→ **TEXT EXTRACT**:
╔══
Review: “Meet the Blacks”

Mike Tyson and Mike Epps star in "Meet the Blacks," here reviewed by film critic Danny Baldwin.While I cannot recommend the new comedy “Meet the Blacks” on artistic grounds, as it almost completely falls flat in the humor department, a part of me hopes that it does well at the box office. Why? Because if the film makes any commercial waves, it will more likely than not initiate an important discussion on what, exactly, constitutes a parody in an era in which the line between “fair use” and lack of originality has become problematically muddled.

In case you haven’t seen a single trailer for the film—I had not, and I’m exposed to dozens of the suckers per week—I should explain that it’s modeled after the “Purge” franchise (yes, the movies in which all crime becomes legal for one night, once a year). I use the generic term “modeled” because “Meet the Blacks” is not actually a spoof, insofar as it does not make fun of anything in particular about “The Purge” or its sequel. It’s just another movie centered around the same idea that happens to also contain jokes, albeit ones that fall miserably flat.
╚══
→ **PROBLEM TO SOLVE**: Name every person the film review mentions by name.

→ **RECORDED INFORMATION**:
╔══
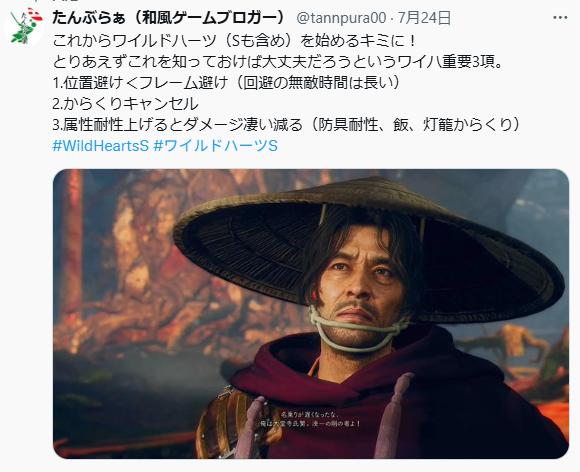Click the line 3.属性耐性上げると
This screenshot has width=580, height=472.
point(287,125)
╚══
→ **SOLUTION TO THE EXERCISE**: Mike Tyson, Mike Epps, Danny Baldwin